January 2004 – a crank's progress

the cost of optimization

So between using MTOptimizeHTML and mod_gzip, my server is taking a beating.

last pid: 17424; load averages: 3.96, 2.94, 1.84 up 9+08:17:32 21:19:44 93 processes: 5 running, 88 sleeping CPU states: 99.2% user, 0.0% nice, 0.0% system, 0.8% interrupt, 0.0% idle Mem: 168M Active, 17M Inact, 41M Wired, 10M Cache, 35M Buf, 12M Free Swap: 1027M Total, 440M Used, 587M Free, 42% Inuse

PID USERNAME PRI NICE SIZE RES STATE TIME WCPU CPU COMMAND 11208 www 62 0 301M 44564K RUN 13:08 24.07% 24.07% httpd 11134 www 62 0 85152K 12724K RUN 5:57 24.07% 24.07% httpd 16618 www 63 0 83352K 49232K RUN 1:13 23.78% 23.78% httpd 17038 www 62 0 82584K 44184K RUN 1:55 23.63% 23.63% httpd 335 mysql 2 0 29320K 376K poll 28:02 0.00% 0.00% mysqld

The top 5 processes are chewing all my CPU time and for long periods of time (see the graphic: the red line is at 100% of CPU and ideally, utilization doesn’t exceed that).

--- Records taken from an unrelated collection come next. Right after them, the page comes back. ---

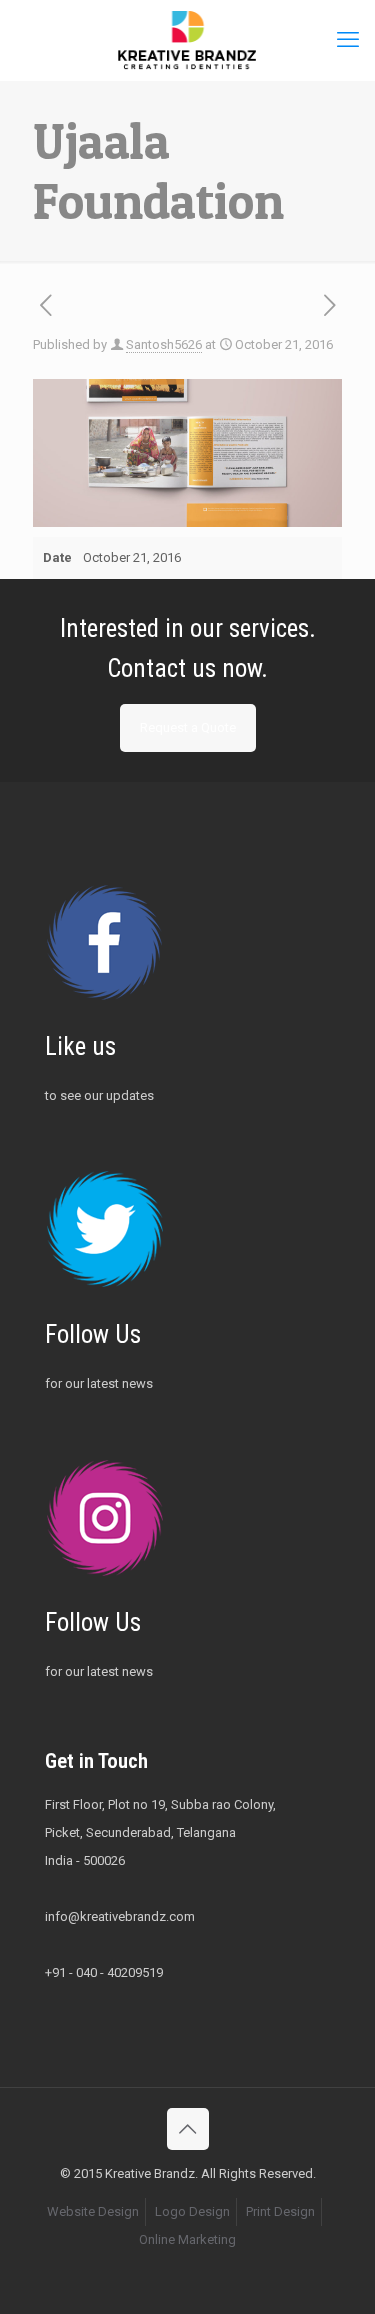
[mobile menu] (348, 40)
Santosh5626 (164, 344)
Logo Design (192, 2211)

The load average, as displayed by uptime(1), is over 5 now: that’s 4 too many. As you can see, it’s all httpd processes (Apache with an embedded mod_perl interpreter). The mysql process is dormant, for all intents and purposes.

I have to make the call here on how much I want to pay for optimization and what kind makes the most sense. mod_gzip seems like a very elegant solution and the load is distributed over the full day, while the MTOptimizeHTML hit takes place at every rebuild, ie, every post or comment.

on monetizing weblogs

ongoing — You Can Get Paid For This

Tim Bray analyzes his recent foray into Google AdSense. His experiences mirror my own (some ads are worth more than others was one thing I learned early on).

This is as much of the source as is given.